Please copy out the lines in the entries that contain "value".

• **Stored data entries**:
◆ ◆ ◆
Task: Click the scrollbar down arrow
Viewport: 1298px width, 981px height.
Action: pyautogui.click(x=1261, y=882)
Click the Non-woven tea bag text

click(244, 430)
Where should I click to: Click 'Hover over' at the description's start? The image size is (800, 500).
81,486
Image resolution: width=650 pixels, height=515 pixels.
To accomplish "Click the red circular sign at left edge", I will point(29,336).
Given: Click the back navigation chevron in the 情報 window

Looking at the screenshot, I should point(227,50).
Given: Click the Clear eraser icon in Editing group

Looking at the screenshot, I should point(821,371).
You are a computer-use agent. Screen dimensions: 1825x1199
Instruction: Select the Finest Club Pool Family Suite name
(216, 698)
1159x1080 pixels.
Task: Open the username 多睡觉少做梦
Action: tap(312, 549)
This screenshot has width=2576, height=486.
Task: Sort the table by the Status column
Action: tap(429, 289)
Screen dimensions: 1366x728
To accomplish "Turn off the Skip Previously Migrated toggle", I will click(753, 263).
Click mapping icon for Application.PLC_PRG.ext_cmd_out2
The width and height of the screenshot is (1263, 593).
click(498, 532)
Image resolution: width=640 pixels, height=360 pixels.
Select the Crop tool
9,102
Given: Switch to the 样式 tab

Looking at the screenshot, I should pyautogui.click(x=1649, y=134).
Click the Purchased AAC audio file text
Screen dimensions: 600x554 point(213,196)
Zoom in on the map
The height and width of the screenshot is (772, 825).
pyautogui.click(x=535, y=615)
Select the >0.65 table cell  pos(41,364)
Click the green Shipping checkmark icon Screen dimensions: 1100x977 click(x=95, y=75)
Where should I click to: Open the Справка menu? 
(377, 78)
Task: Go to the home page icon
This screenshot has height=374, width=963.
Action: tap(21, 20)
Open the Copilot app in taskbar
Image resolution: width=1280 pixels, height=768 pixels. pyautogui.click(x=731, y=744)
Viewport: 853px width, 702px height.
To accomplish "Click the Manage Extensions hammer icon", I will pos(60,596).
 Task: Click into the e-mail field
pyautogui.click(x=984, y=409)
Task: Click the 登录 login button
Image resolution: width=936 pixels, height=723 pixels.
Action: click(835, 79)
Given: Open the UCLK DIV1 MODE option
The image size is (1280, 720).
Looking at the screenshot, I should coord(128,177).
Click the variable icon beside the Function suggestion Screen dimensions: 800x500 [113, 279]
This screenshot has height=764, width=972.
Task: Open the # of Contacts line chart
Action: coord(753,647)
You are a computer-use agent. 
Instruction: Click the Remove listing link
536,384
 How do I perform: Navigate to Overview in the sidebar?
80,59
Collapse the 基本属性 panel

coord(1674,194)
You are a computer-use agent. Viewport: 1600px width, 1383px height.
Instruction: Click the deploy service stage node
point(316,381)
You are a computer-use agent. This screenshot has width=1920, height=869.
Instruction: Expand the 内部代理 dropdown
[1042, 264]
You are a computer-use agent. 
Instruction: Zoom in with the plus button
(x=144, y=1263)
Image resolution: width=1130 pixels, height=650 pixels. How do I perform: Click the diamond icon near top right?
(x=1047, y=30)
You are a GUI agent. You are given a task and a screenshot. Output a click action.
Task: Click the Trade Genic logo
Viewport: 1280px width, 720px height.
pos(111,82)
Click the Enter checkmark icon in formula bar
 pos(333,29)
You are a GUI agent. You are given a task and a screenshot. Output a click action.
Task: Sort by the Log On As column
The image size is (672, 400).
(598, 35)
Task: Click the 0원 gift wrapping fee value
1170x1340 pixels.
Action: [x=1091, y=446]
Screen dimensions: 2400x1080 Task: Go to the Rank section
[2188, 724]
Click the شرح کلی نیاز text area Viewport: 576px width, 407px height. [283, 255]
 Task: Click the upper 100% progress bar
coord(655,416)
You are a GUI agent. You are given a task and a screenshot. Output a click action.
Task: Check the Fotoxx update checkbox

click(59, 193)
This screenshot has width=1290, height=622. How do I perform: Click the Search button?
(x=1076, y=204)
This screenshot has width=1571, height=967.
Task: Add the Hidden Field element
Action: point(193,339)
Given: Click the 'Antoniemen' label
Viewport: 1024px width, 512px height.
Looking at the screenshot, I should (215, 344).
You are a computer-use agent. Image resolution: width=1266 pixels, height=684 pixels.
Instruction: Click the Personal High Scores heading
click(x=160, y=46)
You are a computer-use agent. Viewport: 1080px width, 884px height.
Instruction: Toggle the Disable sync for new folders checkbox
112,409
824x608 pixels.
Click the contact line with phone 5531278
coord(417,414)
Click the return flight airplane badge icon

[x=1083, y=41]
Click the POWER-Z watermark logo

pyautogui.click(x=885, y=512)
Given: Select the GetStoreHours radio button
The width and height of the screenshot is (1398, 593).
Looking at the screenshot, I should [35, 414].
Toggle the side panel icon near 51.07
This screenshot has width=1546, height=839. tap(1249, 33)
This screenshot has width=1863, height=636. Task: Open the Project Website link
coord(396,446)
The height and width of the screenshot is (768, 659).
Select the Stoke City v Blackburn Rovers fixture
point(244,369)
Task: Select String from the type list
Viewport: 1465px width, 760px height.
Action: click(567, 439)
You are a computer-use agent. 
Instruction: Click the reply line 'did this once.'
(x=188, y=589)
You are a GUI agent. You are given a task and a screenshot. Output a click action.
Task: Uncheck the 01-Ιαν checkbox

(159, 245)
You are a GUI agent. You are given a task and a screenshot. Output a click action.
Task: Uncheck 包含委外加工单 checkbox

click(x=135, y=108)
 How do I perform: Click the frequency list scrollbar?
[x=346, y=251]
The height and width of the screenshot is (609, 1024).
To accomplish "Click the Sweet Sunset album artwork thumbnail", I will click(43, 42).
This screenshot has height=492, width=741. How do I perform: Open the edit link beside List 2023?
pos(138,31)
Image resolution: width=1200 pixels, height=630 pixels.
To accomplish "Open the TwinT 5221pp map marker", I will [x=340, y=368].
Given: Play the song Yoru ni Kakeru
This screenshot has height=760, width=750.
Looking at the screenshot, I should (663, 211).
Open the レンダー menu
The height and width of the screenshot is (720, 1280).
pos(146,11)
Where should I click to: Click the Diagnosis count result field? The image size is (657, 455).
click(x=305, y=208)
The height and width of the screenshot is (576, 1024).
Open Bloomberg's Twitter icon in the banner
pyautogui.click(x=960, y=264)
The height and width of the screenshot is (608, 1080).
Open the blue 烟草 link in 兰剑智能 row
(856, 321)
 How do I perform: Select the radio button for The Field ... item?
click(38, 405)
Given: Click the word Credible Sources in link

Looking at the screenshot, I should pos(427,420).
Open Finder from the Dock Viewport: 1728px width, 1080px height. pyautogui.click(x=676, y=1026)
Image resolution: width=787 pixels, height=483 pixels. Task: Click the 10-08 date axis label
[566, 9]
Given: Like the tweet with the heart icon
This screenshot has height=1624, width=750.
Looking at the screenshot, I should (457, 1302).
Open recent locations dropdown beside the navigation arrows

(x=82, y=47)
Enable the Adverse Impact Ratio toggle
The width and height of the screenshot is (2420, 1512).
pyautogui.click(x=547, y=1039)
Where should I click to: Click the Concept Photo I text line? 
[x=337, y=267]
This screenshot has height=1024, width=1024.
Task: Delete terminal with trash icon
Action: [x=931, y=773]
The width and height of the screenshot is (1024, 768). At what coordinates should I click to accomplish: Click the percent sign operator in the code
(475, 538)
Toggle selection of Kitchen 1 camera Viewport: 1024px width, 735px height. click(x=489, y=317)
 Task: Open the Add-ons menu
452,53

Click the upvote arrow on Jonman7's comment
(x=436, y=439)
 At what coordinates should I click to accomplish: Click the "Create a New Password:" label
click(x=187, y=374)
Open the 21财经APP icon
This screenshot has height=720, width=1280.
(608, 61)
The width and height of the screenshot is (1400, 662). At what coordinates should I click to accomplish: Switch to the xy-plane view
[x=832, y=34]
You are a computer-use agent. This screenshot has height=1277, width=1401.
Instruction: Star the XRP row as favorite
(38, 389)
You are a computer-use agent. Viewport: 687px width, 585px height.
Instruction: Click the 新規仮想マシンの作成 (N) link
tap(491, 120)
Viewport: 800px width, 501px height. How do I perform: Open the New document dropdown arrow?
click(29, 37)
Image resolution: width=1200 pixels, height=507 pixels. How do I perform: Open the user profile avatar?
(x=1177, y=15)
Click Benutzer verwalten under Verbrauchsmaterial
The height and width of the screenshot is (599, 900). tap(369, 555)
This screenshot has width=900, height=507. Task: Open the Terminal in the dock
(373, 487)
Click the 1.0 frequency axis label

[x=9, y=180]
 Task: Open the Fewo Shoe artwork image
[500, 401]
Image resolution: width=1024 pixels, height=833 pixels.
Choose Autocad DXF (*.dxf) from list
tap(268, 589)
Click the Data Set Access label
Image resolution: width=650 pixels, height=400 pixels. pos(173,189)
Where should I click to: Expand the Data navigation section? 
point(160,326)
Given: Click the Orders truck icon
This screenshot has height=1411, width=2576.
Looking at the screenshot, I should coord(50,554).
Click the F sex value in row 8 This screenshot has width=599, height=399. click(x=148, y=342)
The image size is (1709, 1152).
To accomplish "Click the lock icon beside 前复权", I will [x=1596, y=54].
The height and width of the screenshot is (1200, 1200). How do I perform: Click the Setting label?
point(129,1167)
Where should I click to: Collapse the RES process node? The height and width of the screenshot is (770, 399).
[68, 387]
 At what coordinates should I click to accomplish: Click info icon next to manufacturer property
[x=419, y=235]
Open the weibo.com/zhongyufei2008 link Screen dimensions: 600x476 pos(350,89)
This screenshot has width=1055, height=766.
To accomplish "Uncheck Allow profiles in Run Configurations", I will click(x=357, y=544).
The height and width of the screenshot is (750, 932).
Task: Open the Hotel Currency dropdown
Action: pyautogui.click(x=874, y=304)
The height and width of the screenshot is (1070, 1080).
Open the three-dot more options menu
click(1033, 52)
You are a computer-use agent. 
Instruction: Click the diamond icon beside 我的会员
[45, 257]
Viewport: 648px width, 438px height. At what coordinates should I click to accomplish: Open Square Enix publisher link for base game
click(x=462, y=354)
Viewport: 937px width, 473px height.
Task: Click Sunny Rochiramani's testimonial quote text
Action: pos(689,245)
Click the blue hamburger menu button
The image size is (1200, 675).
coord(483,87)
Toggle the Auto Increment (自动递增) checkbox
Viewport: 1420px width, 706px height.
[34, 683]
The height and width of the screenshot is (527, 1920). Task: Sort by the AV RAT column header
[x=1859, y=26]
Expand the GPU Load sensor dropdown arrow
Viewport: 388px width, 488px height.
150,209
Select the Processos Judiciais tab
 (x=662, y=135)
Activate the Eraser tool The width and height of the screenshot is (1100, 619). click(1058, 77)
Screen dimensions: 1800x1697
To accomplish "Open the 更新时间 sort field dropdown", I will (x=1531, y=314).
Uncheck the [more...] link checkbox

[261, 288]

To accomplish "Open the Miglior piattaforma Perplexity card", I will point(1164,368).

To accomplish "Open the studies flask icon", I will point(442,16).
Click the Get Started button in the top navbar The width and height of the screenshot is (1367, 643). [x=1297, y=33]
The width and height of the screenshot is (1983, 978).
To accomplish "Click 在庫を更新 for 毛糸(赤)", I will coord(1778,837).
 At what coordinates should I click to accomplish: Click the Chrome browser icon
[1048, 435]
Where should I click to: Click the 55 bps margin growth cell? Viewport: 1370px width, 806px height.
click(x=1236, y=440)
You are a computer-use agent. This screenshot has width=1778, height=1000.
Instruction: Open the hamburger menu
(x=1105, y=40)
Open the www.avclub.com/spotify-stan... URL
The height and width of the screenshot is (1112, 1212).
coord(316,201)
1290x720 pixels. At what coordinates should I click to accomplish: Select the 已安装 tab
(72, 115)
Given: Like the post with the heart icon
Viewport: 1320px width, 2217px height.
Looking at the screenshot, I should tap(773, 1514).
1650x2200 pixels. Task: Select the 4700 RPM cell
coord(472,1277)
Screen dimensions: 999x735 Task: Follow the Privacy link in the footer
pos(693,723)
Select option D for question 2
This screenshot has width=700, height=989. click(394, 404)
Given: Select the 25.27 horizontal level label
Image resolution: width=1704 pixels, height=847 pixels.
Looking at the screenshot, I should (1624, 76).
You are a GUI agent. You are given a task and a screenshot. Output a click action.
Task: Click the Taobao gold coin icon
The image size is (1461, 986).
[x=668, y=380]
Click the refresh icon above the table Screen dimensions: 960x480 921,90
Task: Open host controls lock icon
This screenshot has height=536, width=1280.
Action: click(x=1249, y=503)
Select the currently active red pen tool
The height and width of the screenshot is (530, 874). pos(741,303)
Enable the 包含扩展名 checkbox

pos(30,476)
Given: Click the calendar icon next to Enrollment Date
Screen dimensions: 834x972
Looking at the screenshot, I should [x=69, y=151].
◆ ◆ ◆
• **FINISHED TASK**:
Task: Click the 0원 gift wrapping fee value
Click the F sex value in row 8 This screenshot has width=599, height=399. click(x=148, y=342)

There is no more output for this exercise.